人気漫画家のみなさんに“あの”マンガの製作秘話や、デビュー秘話などをインタビューする「このマンガがすごい!WEB」の大人気コーナー。

今回お話をうかがったのは、織田涼先生!

能面をかぶった女子高生・泉 花子が主人公という、「ITAN」発の異色学園コメディ。
『このマンガがすごい!2017』オンナ編にランクインするなど、今話題の本作のキーポイントは、なんといってもヒロインの花子さん。
家柄よしで、スタイル抜群、何事にも動じないメンタルの持ち主で、さらにはユーモアも満点。でも、そんな彼女が周囲の視線を集める最大の理由は……能面をかぶっているから!?
見た目はちょっとホラーだけれど、気づけば読者を虜にしてしまう花子さんの魅力、そしてこの快作がいかに生まれたのか、著者の織田涼先生にうかがいました!

著者:織田涼(おだ・りょう)

「ITAN新人賞」(第11回スーパーキャラクターコミック大賞優秀賞&Yahoo!ブックストア賞)を受賞し、同誌でデビュー。
『能面女子の花子さん』は、『このマンガがすごい!2017』オンナ編第19位にランクイン。
現在「ITAN」で連載中の同作は、既刊2巻が好評発売中。

花子さんは小面を擬人化したキャラクターなのかも!?

――『このマンガがすごい!2017』オンナ編第19位ランクインおめでとうございます!

織田 ありがとうございます。寝耳に水だったので驚きました。とてもうれしかったです。

――「○○女子」という言葉を使ったマンガ作品は多々ありますが、能面女子というのは斬新! 織田先生はもともと能がお好きだったのでしょうか。

織田 マンガを描くにあたって自分の名札になるような、キャッチーな題材を探していました。私の絵柄を考えると、日本の伝統文化をテーマにするとよいのではと思っていたときカルチャーセンターで能面と出会い、「これをマンガにしたら絶対おもしろい」と思ったんです。なので、もともと能が好きだったわけではありません。

――そうでしたか。本作というと、とにかく花子さんの魅力が最高です! 家柄がよく優等生とくればお高い性格なのかと思いきや、予想を裏切るフランクさ。お茶目で活発で、見た目とのギャップがたまりません。制服のスカートを短くしていたりするところとか。

スタイルも抜群で、今時の女子高生らしく、スカートも短めの花子さん。登場の仕方は、なんともエレガンスだ。

スタイルも抜群で、今時の女子高生らしく、スカートも短めの花子さん。登場の仕方は、なんともエレガンスだ。

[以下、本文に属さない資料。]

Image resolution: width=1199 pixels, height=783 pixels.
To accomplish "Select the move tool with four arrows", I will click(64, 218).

織田 「ITAN」新人賞をいただいてデビュー作となった読みきりマンガ(1巻に収録)の時は、花子はもう少し俗っぽいというか、普通の女子高生っぽいキャラクターだったんです。「普通の女子高生×能面」というおもしろさを表現するためにそうしていましたが、いざ連載を始めるとなると、花子が普通すぎると話が続きません。
そのため、私の持っている小面のイメージである「上品な女性」を花子に重ねてみました。その結果、今の花子の性格になっています。花子は小面を擬人化したキャラクターなのかもしれません。デビュー作が「女子高生がもし能面をかけたら?」だったのが、連載では「擬人化した小面がもし女子高生だったら?」になった感じでしょうか。

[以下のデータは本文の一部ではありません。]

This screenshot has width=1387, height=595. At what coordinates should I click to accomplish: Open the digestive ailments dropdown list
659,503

――奇異の目で見られてもまるで気にしない花子さんの性格づけはそこが軸になっているんですね。ギャグマンガでありつつ、この主人公像には勇気づけられたり、視野を広げてくれるものがあると感じています。

織田 「勇気づける」「視野を広げる」という要素はまったく意識していなかったのですが……ただ、読んでいる人がイヤな気持ちにならないような物語を描きたいと思っているので、そのような感想をいただけてうれしく思います。
主人公である花子が周囲の視線によって落ちこんだり心が折れてしまったりすると、読者も悲しい気持ちになってしまうと思うので、花子には物事に動じないキャラクターになってもらったという経緯もあります。

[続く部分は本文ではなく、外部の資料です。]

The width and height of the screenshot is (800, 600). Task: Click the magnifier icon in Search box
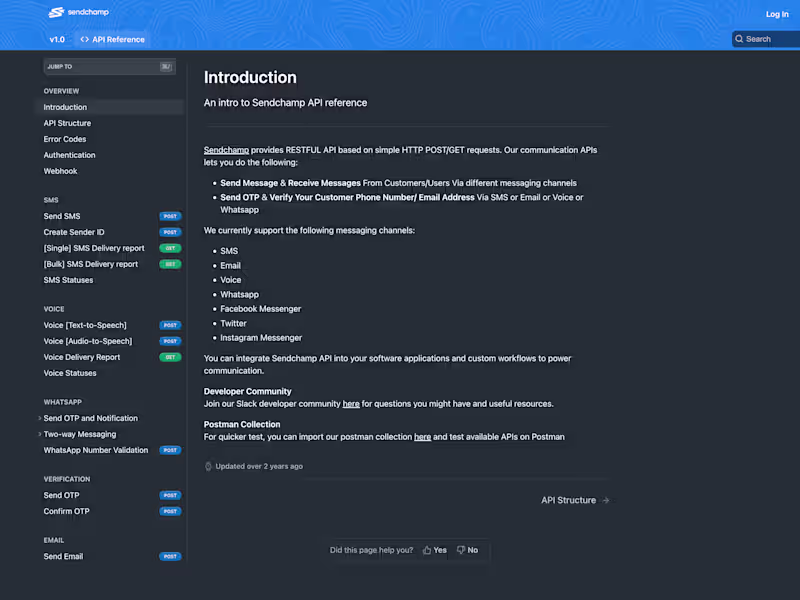(x=739, y=39)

能面をつけているから表情は読めないけれど、それでも動じていなさそうな花子さん。こんな友だちがいたら心強い。

能面をつけているから表情は読めないけれど、それでも動じていなさそうな花子さん。こんな友だちがいたら心強い。

――その動じなさがかわいいんですよね。

織田 2巻のオビにもあるのですが、花子を「かわいい」といってもらえることが非常に驚きでした。「かわいい(笑)」なのかなと思っていたのですが、どうやら本気でかわいいと思ってもらえていたようで……。

――直球でかわいいですよ!

織田 主人公である花子を好意的に受け止めてもらっているのはうれしかったのですが、最初は戸惑いました。私は花子を、危なっかしいとずっと思っていたので。

――たしかに「動じない」を超えて、フラットすぎるかも(笑)。

おばけ役ならば自分が適任だろうと、自らいばらの道を突き進んでいく花子さん、ステキ!

おばけ役ならば自分が適任だろうと、自らいばらの道を突き進んでいく花子さん、ステキ!

織田 花子は自分が置かれている状況に対して客観的すぎると思っていましたし、もう少し深刻に考えてもいいのでは、と思ってしまうんです。

――ひたすらマイペース。とはいえ「怖がられている」ことを悩んだりせず、当たり前に受け入れている花子さんの性格は生まれつき?

織田 生まれつきの部分もあるでしょうし、育った環境もあると思います。花子の場合は、お母さんが心配性なので、自分は一歩引いた目で見るような性格になったのではないでしょうか。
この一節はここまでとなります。